WHAT TO PRODUCE: Make an exact copy of the whole listing, but leave its pictures out.

DATA RECORDS:
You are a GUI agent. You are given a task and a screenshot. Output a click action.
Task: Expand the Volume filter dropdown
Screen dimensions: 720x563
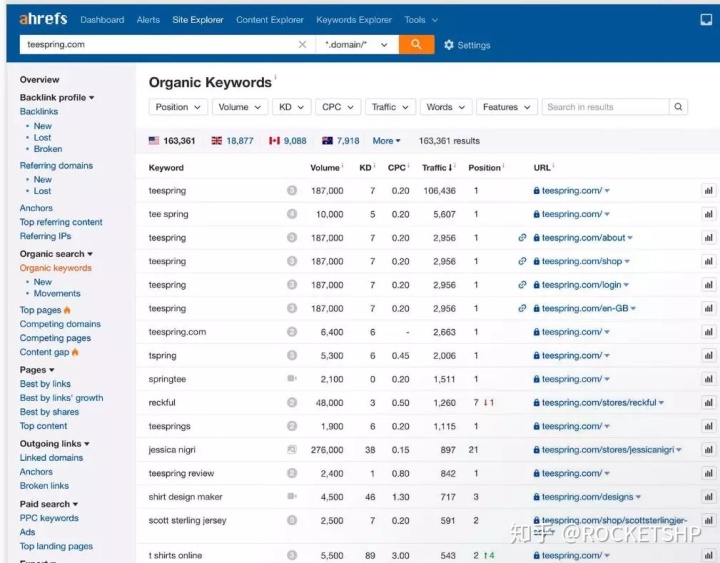coord(240,107)
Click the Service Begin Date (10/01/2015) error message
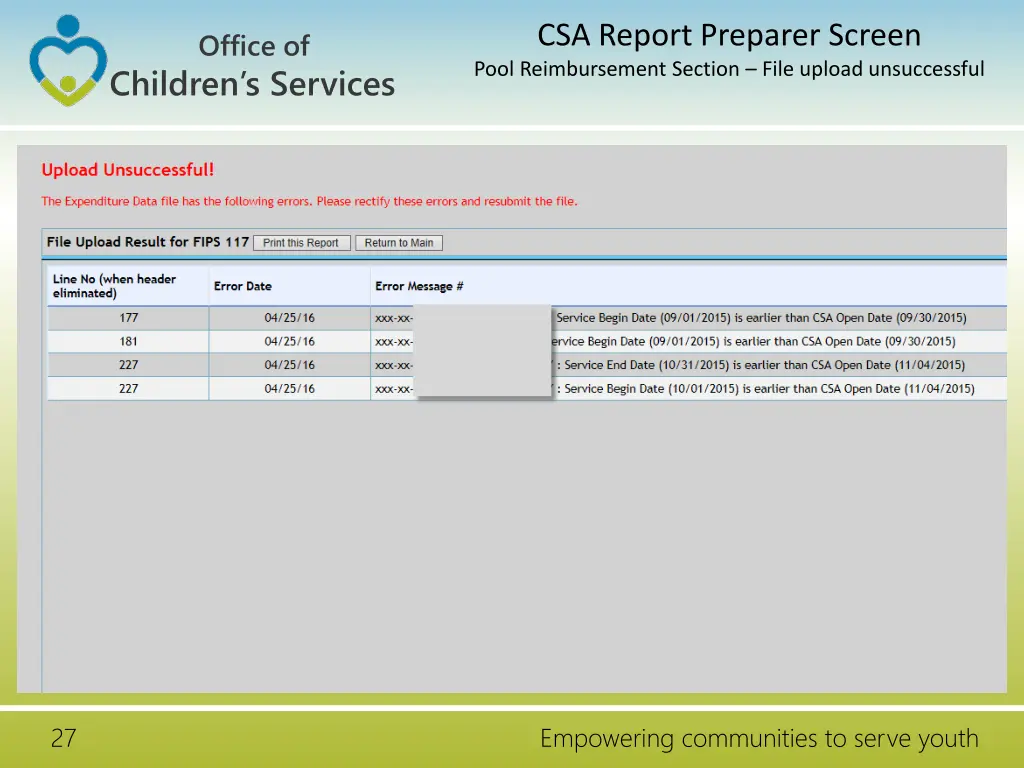Screen dimensions: 1024x768 click(x=768, y=389)
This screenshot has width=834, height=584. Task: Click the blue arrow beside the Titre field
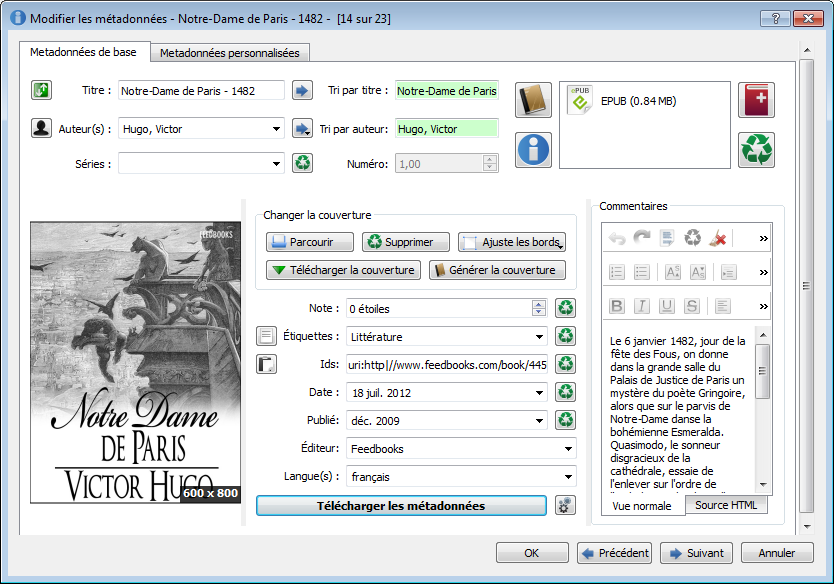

RESULT FOR THIS TASK:
You are a GUI agent. You are given a task and a screenshot. Output a click action.
Task: Expand the Volume filter dropdown
Screen dimensions: 720x563
coord(240,107)
Click the Service Begin Date (10/01/2015) error message
Screen dimensions: 1024x768 click(x=768, y=389)
This screenshot has width=834, height=584. Task: Click the blue arrow beside the Titre field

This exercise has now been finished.